• [WHAT TO WORK ON]: Filter the records below, keeping only lines with the string "mode".

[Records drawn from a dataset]
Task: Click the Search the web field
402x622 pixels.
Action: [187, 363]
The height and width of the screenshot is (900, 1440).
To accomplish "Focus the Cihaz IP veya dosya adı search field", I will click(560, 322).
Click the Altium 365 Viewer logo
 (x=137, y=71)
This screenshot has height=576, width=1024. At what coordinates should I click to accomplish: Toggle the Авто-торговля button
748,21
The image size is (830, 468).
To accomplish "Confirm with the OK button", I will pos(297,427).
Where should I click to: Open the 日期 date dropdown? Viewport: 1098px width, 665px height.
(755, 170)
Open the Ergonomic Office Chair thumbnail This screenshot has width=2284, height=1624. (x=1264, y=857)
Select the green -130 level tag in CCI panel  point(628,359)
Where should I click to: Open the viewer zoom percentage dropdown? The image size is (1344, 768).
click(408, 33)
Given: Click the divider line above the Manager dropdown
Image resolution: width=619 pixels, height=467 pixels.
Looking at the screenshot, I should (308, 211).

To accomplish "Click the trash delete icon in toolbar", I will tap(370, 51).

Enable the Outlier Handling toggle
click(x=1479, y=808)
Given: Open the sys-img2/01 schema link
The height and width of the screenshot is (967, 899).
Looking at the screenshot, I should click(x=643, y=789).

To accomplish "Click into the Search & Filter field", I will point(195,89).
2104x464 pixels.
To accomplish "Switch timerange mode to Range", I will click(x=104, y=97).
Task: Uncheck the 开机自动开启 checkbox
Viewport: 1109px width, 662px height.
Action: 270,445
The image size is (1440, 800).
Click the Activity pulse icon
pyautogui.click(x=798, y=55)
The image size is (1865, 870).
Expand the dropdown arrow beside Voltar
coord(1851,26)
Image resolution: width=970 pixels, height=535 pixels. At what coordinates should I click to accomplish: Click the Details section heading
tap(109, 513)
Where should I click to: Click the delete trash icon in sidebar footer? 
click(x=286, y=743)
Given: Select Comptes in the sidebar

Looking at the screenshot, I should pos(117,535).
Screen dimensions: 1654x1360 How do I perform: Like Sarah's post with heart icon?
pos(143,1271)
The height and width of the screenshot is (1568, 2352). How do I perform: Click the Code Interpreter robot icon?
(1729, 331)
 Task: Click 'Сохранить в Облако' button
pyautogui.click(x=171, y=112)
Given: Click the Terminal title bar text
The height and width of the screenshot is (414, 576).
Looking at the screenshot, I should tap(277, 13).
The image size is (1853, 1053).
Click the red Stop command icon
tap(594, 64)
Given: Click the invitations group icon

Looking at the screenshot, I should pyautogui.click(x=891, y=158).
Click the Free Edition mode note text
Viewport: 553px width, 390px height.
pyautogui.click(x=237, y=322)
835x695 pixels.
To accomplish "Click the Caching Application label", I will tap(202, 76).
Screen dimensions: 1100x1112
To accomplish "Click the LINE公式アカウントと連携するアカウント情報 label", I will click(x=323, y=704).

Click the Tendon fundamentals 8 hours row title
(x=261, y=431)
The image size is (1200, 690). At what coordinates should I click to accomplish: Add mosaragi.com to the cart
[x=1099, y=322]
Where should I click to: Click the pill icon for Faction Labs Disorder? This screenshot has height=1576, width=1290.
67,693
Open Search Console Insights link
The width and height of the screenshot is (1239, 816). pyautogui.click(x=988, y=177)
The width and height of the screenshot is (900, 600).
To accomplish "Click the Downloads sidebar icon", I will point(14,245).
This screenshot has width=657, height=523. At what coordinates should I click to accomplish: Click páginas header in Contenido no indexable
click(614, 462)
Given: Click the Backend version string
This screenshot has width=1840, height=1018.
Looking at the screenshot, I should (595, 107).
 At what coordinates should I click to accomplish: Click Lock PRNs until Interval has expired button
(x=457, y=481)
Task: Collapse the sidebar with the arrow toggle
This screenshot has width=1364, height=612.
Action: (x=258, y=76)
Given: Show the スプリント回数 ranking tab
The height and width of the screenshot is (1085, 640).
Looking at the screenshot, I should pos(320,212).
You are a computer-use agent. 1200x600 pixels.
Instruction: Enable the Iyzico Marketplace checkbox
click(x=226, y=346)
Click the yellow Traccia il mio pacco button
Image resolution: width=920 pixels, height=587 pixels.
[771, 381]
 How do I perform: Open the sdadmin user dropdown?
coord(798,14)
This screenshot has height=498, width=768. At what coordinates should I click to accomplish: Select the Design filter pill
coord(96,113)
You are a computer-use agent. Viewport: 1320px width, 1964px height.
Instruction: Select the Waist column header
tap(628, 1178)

• [EXERCISE RESULT]:
To accomplish "Switch timerange mode to Range", I will click(x=104, y=97).
Click the Free Edition mode note text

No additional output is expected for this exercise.